▶ **Task goal**:
Please print the entries below exactly, from the line with "RSS feed (55, 2256)" through the line with "February (239, 1799)", including both of those lines and leaving out all others.

▶ **Supplied data**:
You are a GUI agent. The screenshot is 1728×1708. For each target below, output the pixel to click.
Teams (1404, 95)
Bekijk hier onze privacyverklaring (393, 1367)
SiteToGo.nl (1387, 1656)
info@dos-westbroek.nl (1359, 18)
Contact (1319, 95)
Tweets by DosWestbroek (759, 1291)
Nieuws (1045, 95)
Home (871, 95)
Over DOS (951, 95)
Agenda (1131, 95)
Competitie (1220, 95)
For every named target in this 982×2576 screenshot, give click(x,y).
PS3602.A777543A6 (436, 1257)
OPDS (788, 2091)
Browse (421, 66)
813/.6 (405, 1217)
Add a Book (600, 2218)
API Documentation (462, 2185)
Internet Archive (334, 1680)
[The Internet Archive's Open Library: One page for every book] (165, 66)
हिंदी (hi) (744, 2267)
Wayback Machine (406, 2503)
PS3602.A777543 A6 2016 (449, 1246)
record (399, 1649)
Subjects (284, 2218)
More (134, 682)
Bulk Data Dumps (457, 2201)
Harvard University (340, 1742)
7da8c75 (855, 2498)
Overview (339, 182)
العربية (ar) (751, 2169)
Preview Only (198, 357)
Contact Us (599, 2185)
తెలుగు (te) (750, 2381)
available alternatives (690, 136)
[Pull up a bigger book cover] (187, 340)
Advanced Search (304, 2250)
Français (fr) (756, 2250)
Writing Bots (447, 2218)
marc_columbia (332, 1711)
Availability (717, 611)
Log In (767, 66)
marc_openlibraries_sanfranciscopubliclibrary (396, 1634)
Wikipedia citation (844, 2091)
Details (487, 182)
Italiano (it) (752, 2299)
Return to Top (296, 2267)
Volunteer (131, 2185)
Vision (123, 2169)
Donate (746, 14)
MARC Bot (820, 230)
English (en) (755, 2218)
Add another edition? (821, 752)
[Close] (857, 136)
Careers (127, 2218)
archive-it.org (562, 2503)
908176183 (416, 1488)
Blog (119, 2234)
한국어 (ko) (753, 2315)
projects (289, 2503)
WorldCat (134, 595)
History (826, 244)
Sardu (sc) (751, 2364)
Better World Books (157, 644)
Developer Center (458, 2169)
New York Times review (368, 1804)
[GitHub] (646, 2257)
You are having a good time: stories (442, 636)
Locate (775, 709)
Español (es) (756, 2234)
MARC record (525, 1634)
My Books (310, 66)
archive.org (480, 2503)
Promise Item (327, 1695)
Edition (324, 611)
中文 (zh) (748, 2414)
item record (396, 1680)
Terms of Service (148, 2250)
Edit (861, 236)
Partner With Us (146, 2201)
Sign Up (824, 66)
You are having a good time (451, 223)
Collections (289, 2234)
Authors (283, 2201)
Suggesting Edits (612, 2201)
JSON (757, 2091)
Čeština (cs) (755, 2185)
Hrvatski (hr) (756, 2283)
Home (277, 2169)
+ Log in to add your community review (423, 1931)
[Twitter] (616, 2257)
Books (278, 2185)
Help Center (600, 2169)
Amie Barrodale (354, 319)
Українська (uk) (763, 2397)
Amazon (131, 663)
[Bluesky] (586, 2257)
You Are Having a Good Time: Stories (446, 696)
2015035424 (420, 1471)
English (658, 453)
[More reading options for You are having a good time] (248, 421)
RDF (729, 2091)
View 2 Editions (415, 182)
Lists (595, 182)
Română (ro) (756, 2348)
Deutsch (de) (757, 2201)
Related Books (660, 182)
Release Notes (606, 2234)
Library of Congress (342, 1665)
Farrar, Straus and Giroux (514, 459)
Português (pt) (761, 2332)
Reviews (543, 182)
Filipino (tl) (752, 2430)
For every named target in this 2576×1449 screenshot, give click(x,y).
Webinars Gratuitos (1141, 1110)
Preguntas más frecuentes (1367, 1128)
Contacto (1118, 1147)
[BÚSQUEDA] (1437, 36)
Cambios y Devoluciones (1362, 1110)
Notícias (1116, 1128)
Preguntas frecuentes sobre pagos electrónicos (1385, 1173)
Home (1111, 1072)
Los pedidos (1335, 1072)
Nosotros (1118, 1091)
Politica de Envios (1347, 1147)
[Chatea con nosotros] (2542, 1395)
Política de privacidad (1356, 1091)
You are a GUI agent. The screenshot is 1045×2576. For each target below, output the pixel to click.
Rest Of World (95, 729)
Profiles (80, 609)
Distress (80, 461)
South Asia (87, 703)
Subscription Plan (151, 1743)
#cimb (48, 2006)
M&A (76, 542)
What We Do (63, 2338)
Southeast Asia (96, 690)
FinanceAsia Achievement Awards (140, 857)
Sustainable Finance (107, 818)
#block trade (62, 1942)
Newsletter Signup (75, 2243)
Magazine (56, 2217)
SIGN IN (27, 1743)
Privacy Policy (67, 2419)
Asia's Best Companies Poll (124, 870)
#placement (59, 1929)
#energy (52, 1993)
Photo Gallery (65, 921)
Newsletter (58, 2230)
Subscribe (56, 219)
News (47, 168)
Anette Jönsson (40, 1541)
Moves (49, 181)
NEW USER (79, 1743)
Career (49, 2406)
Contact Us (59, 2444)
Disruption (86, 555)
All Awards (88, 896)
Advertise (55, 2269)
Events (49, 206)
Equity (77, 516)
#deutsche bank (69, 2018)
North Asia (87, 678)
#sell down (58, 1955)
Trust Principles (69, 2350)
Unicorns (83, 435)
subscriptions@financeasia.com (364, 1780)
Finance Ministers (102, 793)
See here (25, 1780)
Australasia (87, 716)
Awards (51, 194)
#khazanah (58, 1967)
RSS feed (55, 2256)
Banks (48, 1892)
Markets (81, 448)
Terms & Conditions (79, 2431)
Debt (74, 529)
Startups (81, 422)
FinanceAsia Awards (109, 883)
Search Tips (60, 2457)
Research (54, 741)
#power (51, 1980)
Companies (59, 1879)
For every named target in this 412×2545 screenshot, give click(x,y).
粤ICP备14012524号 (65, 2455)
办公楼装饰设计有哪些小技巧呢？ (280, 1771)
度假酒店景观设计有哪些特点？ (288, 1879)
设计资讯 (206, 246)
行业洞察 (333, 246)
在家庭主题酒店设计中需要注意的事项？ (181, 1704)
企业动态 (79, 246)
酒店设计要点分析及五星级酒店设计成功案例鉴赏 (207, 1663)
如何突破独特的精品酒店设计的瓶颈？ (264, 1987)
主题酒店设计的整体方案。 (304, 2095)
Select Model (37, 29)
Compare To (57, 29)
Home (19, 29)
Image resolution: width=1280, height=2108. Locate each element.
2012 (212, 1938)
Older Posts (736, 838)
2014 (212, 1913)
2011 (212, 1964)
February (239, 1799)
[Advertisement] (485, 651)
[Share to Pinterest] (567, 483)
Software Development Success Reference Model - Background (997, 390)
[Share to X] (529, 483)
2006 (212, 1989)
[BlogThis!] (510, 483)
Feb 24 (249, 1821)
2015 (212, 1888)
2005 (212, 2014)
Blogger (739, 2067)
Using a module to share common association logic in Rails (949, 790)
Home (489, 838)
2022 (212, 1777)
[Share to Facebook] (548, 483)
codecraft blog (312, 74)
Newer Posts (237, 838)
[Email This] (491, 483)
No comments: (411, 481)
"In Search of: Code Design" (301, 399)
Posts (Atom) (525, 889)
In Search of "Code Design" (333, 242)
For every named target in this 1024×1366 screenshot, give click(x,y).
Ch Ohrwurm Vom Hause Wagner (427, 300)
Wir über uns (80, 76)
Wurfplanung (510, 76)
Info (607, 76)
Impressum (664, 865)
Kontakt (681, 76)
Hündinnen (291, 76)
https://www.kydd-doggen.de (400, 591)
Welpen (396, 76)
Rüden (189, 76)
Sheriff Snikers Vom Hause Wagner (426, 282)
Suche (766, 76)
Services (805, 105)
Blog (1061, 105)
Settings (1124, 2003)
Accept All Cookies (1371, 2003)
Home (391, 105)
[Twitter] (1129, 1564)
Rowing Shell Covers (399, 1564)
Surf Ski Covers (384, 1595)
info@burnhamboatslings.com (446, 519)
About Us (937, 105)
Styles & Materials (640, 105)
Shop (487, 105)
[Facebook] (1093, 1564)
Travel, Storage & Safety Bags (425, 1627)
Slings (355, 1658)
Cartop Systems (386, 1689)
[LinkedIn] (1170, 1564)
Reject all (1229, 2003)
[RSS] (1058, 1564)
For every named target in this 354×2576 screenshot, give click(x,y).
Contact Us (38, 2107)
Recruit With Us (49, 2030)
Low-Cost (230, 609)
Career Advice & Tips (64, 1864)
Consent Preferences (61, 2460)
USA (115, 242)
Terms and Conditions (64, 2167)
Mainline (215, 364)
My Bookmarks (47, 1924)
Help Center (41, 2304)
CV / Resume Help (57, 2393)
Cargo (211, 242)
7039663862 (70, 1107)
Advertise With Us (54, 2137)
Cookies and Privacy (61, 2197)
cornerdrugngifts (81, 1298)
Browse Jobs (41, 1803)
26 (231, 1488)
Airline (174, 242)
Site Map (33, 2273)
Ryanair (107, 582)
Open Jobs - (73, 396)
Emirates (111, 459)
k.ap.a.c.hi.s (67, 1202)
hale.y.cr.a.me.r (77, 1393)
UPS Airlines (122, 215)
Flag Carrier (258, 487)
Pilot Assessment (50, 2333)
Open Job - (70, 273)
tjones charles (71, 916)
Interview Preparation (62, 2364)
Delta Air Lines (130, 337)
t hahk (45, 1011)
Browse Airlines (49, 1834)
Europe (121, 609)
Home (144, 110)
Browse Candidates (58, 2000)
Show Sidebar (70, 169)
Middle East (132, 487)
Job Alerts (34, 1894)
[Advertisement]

▶ **Result of this task**:
RSS feed (55, 2256)
Banks (48, 1892)
Markets (81, 448)
Terms & Conditions (79, 2431)
Debt (74, 529)
Startups (81, 422)
FinanceAsia Awards (109, 883)
Search Tips (60, 2457)
Research (54, 741)
#power (51, 1980)
Companies (59, 1879)
For every named target in this 412×2545 screenshot, give click(x,y).
粤ICP备14012524号 (65, 2455)
办公楼装饰设计有哪些小技巧呢？ (280, 1771)
度假酒店景观设计有哪些特点？ (288, 1879)
设计资讯 (206, 246)
行业洞察 (333, 246)
在家庭主题酒店设计中需要注意的事项？ (181, 1704)
企业动态 (79, 246)
酒店设计要点分析及五星级酒店设计成功案例鉴赏 (207, 1663)
如何突破独特的精品酒店设计的瓶颈？ (264, 1987)
主题酒店设计的整体方案。 (304, 2095)
Select Model (37, 29)
Compare To (57, 29)
Home (19, 29)
Image resolution: width=1280, height=2108. Locate each element.
2012 (212, 1938)
Older Posts (736, 838)
2014 (212, 1913)
2011 (212, 1964)
February (239, 1799)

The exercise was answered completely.